Considered against the Obama presidency in particular, the racial dimensions of their argument become clear: The Democratic Party got too black and brown, and abandoned white voters. It’s a familiar Trumpian dog whistle. As the party of minority rights, the Democrats have to accept they will lose some white voters. But they don’t need to lose these voters because they’ve fostered the perception that the party has gotten too rich—that it has become complicit in systemic inequalities. Still, the GOP has aligned itself completely with monied interests, and Trump embodies those interests.

So why vote for Trump over any Democrat? It comes back to resentment. When voters feel precarious, they become susceptible to demagoguery. So Trump invents the bad hombre, just as the GOP once invented the welfare queen. It’s a con job, and it works partly because the middle class does have cause for resentment. Something does block its upward trajectory. But poor immigrants aren’t blocking anyone’s path; that credit belongs to the wealthy, like Donald Trump and his cabinet.

Trump’s attraction lies both in his affect and in his wealth. His unvarnished rhetoric manufactures a sense of honesty, though he might be the most blatantly dishonest president this country has ever had. His prejudice may be the only honest thing about him. The American middle class, in a sense, purchased Trump. They purchased Trump for the same reason all consumers make an aspirational purchase.
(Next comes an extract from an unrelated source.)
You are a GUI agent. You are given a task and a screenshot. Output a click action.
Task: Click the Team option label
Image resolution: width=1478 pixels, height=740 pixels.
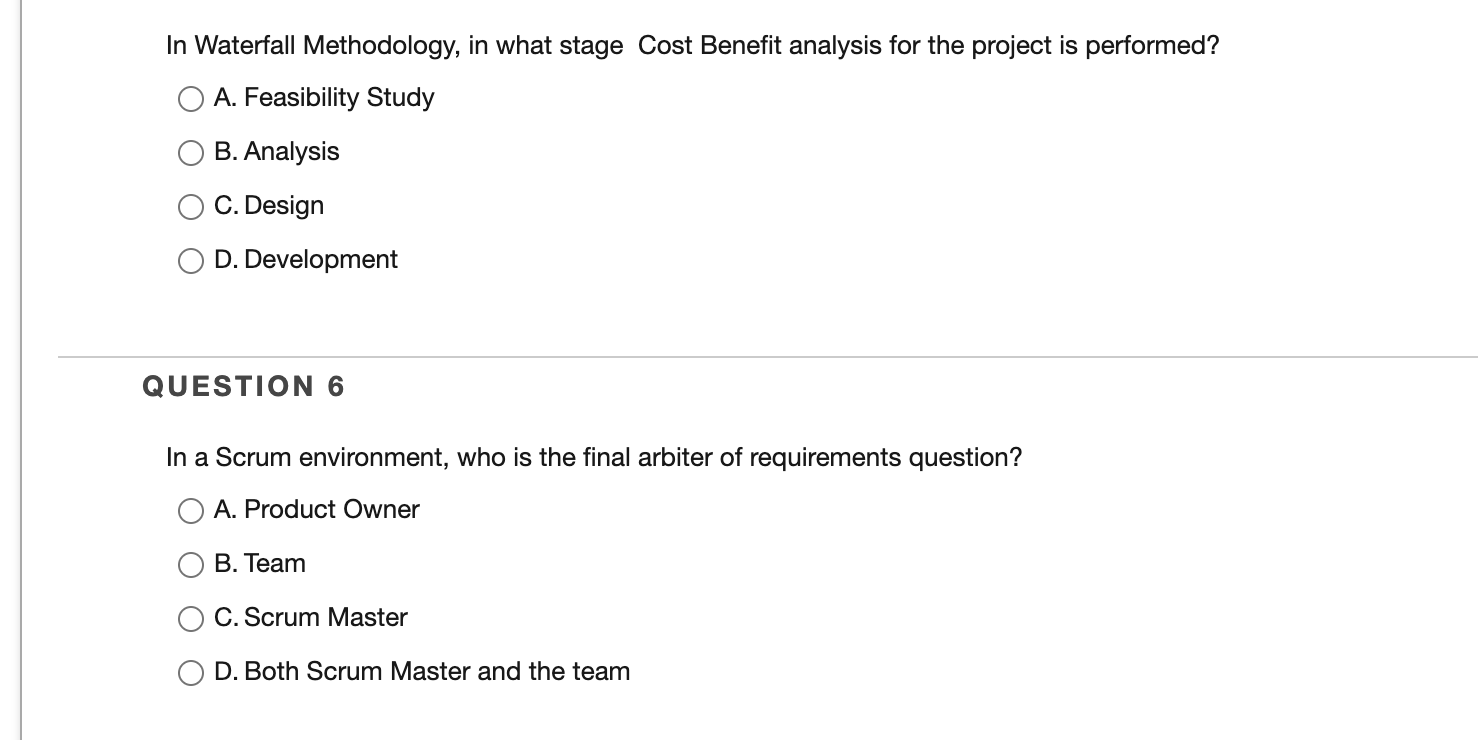pos(261,564)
They hoped to buy his lifestyle, which reflects both their fear and their entitlement.

A strange, parallel blindness pervades The Great Revolt. Just as Trump voters misunderstand the roots, if not the reality, of their problems, so do Zito and Todd. The problem isn’t culture, it’s wealth—how it buys power and bleeds life from democracies. Zito and Todd can’t name the problem, and they certainly can’t name the solution. The left can.

*The original version of this article said Zito “previously” wrote for The New York Post and The Washington Examiner. She still writes for those publications. We regret the error.